* **What to do**
Recast the records starting with the line with "The width and" and going on through the line with "(x=149, y=115)" as a Markdown table with the columns Number and Record line, one row per line, skipping blank lines. Leave the pictures out of the table.

* **Data entries**
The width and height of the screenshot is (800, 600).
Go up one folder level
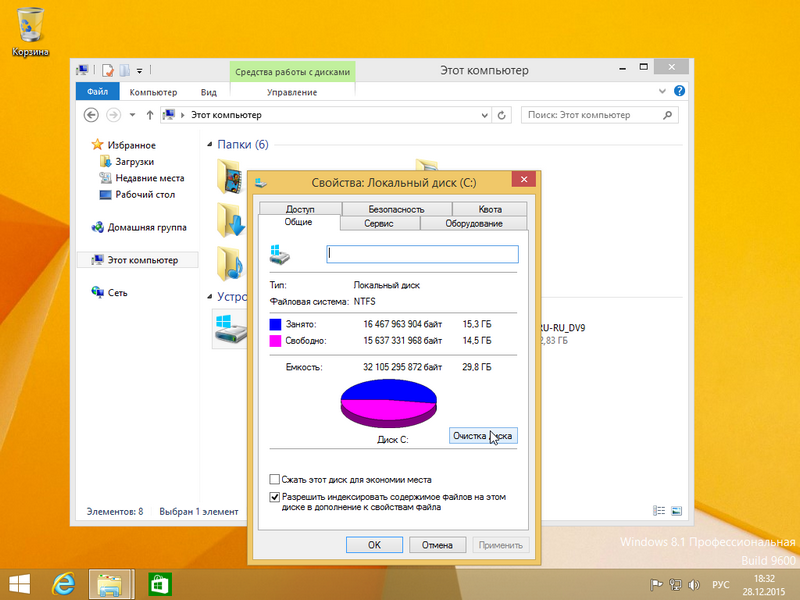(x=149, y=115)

==

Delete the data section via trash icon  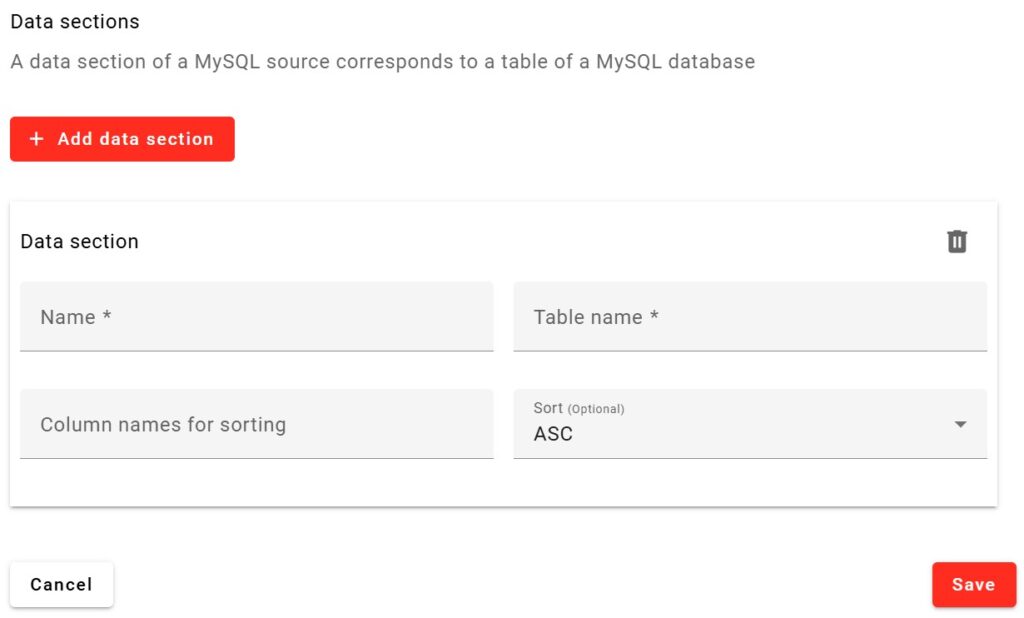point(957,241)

==

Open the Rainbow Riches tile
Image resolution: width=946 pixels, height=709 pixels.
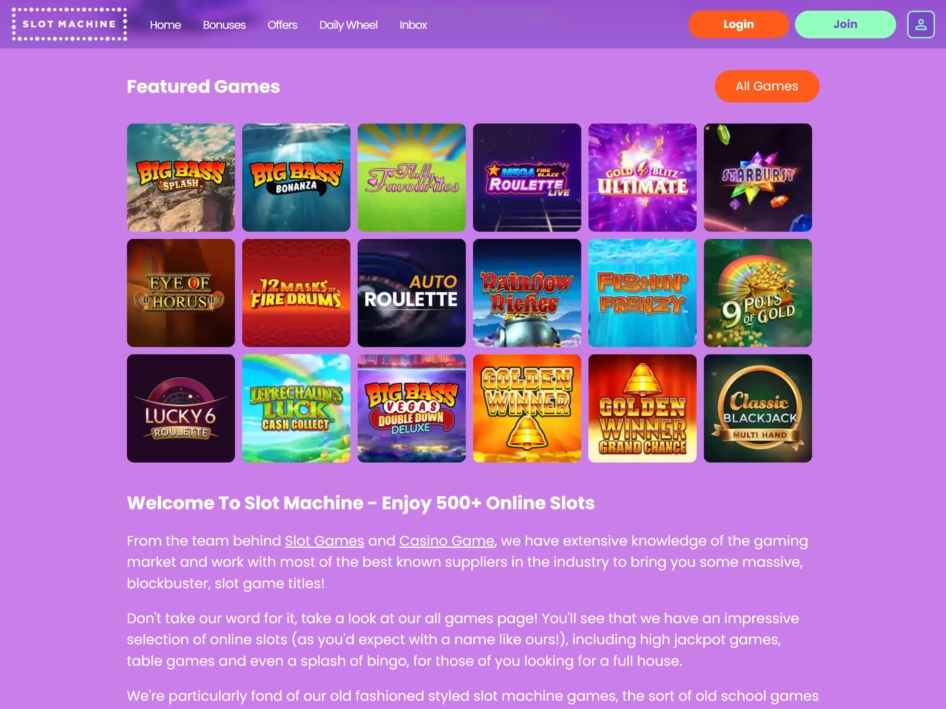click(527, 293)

* **Complete output**
| Number | Record line |
|---|---|
| 1 | The width and height of the screenshot is (800, 600). |
| 2 | Go up one folder level |
| 3 | (x=149, y=115) |